One year after the death of Farrah Fawcett, the actress’ longtime love, Ryan O’Neal, said he still feels the loss acutely. “I see her voice, I hear her silhouette,” he told TODAY’s Meredith Vieira Thursday. “I miss her cooking.”

But the actor takes consolation in the belief that Farrah would be proud of their son, Redmond, and how he has turned his drug-plagued life around.

“I’m greatly relieved and gratified by his progress in the last year,” O’Neal told Vieira via satellite from Los Angeles, the day before the first anniversary of Fawcett’s death from anal cancer. “We see him all the time, and he’s beautiful. His mother would be very proud of him.”

Time to grieve
However, there have been bumps along the road toward recovery for Redmond, who has been in and out of jail and rehab facilities in recent years for felony drug arrests. The 24-year-old’s last visit with his mother came weeks before her June 25, 2009 death after a three-year cancer battle: Authorities allowed him to visit his mother’s bedside, but only while bound in chains.

In late December, O’Neal was granted a furlough from his in-patient rehab, but when he returned, he admitted to counselors he had used drugs. He was put into a 30-day jail rehab facility.

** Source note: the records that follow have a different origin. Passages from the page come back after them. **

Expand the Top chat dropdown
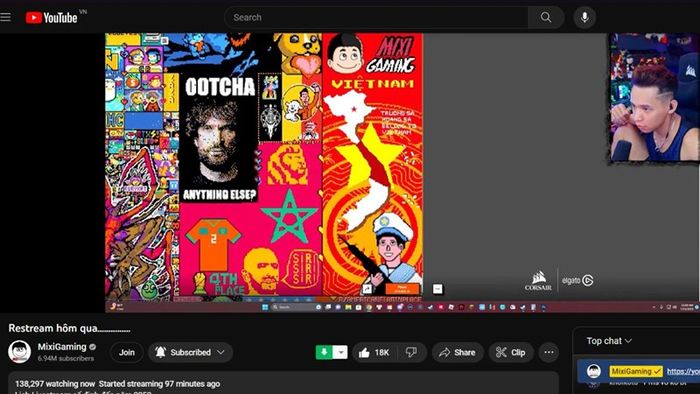 pos(609,341)
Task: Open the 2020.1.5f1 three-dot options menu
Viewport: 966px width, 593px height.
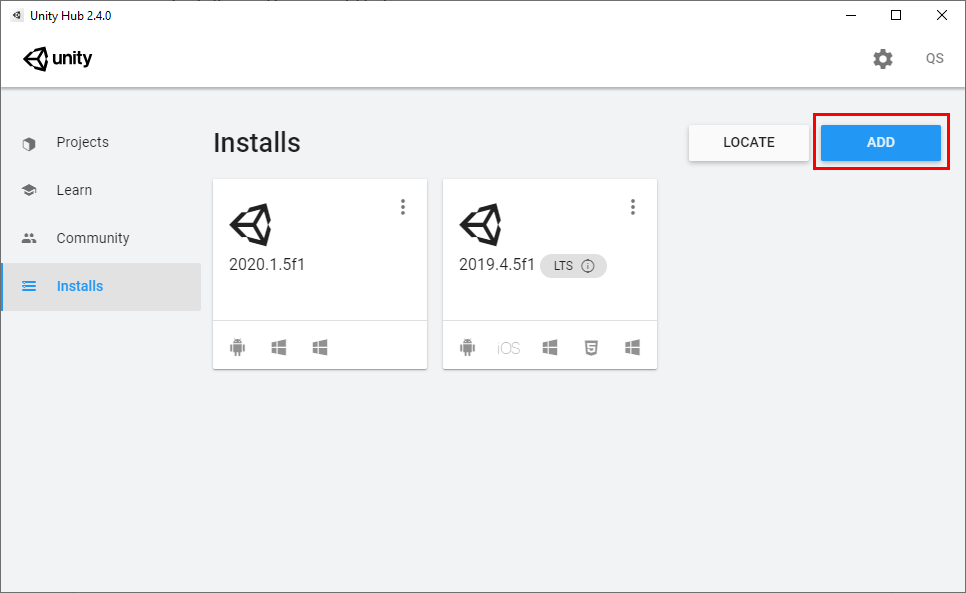Action: pos(403,207)
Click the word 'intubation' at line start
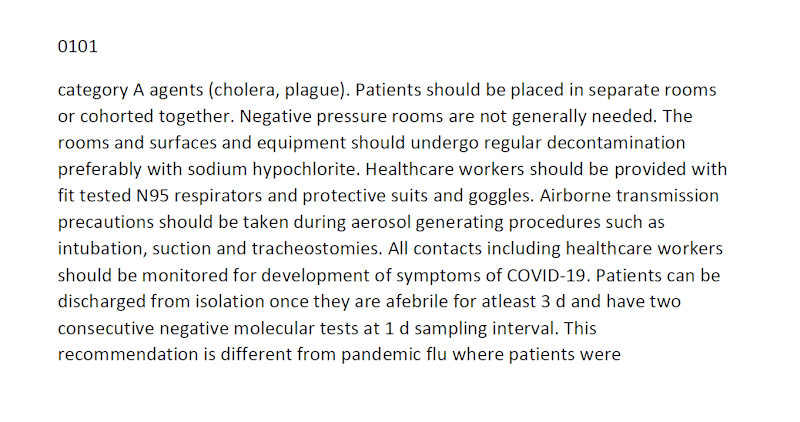 point(103,249)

O’Neal told Vieira the backslide “was a little mistake” on Redmond’s part, but he’s since made progress and is living in a sober house in Pasadena, Calif. O’Neal says he looks forward to the day, hopefully this fall, when Redmond will be back at home and the pair can finally share their grief with each other in person.

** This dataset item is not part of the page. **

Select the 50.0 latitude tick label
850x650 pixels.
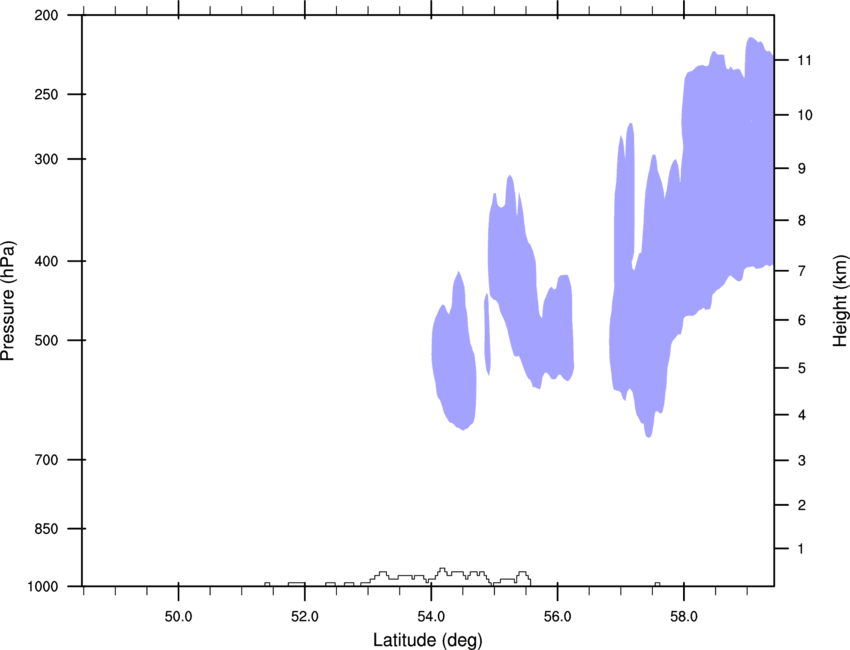[178, 617]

“We haven’t done it together yet,” O’Neal told Vieira. “I know he grieves and I grieve, but we really haven’t put our heads together.

“We thought maybe we should take a trip and do it that way, but that hasn’t happened,” O’Neal added. “He’s not allowed to leave the state, and that will go on for another few months. But he has good reports, he sees a judge once a month, and keeps getting everything in order.”

O’Neal said grieving on his own has been difficult. At the time of Fawcett’s death last year, he told TODAY: “I’m the new rock. I’m using what [Farrah] taught me to survive and go on.” But on Thursday he admitted it’s been difficult to live up to that.

“It was brave talk,” he said. “It’s harder than I thought. I miss her. We all miss her.”

Farrah’s legacy
O’Neal had been with Fawcett since 1982, although the pair never married. Today he continues living in the L.A. home they shared, and still imagines her presence there: “It’s kind of wonderful she’s still around, and in another way it hurts that not enough of her is.”

As O’Neal spoke from L.A., Fawcett’s best friend, Alana Stewart, visited Studio 1A to discuss one of the actress’s legacies — the Farrah Fawcett Foundation to raise funds and awareness for anal cancer. Stewart told Vieira the foundation’s offices will open Friday, the anniversary of her death.

“I think she would be very pleased,” Stewart said. “It meant a lot to her and we’re happy to carry out her wishes. She basically wanted to do something to fight this terrible disease. She wanted to fund research for alternative methods of treatment.”

During her long battle with cancer, Fawcett traveled with Stewart to Germany to seek alternative methods of treatment not approved in the U.S. Those treatments were featured in the two-hour NBC television documentary “Farrah’s Story,” which aired just days before Fawcett’s death at age 62.

“She felt there was a cure out there somewhere, and in some of the cutting edge things that they are doing, the kind of things she had in Germany,” Stewart told Vieira. “I still think that was the most beneficial treatment she had, and it kept her alive longer than she would have been.

“It’s hard to believe she’s gone,” Stewart told Vieira. “I miss talking to her on the phone and laughing. She had the most amazing sense of humor … Everything was always more fun when she was there.”

And O’Neal added that he misses his lover’s expertise in the kitchen. “I haven’t had a good meal since she left me,” he said.